### Excerpted records
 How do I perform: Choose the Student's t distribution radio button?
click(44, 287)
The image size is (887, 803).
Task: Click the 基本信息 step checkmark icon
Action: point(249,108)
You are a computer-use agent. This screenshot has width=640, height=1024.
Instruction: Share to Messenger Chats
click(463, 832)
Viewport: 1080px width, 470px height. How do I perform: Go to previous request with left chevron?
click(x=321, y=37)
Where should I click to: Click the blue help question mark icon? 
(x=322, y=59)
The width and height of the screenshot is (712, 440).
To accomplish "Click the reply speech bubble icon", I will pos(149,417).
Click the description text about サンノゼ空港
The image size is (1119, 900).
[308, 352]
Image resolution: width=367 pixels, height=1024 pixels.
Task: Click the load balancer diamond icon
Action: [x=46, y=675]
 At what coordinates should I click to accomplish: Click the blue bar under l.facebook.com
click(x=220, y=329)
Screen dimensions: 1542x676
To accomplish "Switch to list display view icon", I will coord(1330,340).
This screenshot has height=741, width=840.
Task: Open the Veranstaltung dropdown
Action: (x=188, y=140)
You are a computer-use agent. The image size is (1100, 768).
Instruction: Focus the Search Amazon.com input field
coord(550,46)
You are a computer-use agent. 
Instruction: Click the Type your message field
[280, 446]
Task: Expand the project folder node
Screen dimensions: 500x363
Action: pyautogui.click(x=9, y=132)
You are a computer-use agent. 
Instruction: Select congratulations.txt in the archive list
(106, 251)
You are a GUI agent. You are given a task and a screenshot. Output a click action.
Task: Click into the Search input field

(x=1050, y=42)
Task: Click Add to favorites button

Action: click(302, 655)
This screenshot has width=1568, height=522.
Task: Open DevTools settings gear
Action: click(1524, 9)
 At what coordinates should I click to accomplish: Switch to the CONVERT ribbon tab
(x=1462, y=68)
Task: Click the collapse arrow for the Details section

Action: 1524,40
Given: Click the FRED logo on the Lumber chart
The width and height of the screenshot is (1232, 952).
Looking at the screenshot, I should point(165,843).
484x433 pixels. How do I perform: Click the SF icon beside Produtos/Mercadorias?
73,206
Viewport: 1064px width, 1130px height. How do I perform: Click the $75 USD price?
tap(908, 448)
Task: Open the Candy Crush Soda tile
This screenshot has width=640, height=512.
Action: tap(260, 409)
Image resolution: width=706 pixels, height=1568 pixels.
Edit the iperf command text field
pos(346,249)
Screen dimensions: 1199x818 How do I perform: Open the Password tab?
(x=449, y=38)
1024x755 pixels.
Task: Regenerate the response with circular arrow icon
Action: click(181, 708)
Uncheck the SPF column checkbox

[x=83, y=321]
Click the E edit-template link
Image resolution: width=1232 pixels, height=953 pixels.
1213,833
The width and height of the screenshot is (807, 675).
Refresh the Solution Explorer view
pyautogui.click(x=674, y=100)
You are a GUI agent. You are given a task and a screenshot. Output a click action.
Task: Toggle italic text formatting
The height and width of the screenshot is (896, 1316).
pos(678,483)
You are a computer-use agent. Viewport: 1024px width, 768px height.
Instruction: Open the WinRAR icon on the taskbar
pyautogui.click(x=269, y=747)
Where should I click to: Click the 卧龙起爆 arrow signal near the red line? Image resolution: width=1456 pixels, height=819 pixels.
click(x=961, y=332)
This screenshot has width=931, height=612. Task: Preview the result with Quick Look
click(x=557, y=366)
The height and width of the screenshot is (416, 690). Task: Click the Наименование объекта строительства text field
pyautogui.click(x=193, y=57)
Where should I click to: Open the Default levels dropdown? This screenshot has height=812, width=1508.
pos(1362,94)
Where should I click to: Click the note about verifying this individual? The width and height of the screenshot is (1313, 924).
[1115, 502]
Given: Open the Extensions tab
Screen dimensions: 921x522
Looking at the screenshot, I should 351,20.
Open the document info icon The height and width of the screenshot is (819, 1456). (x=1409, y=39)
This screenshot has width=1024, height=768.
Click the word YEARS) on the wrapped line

### What you will do
Give the stretch of the material from the line containing "The height and width of the screenshot is (416, 690)." through the end of the material as a JSON list of strings, one per line, leaving out blank lines.

### The result
[
  "The height and width of the screenshot is (416, 690). Task: Click the Наименование объекта строительства text field",
  "pyautogui.click(x=193, y=57)",
  "Where should I click to: Open the Default levels dropdown? This screenshot has height=812, width=1508.",
  "pos(1362,94)",
  "Where should I click to: Click the note about verifying this individual? The width and height of the screenshot is (1313, 924).",
  "[1115, 502]",
  "Given: Open the Extensions tab",
  "Screen dimensions: 921x522",
  "Looking at the screenshot, I should 351,20.",
  "Open the document info icon The height and width of the screenshot is (819, 1456). (x=1409, y=39)",
  "This screenshot has width=1024, height=768.",
  "Click the word YEARS) on the wrapped line"
]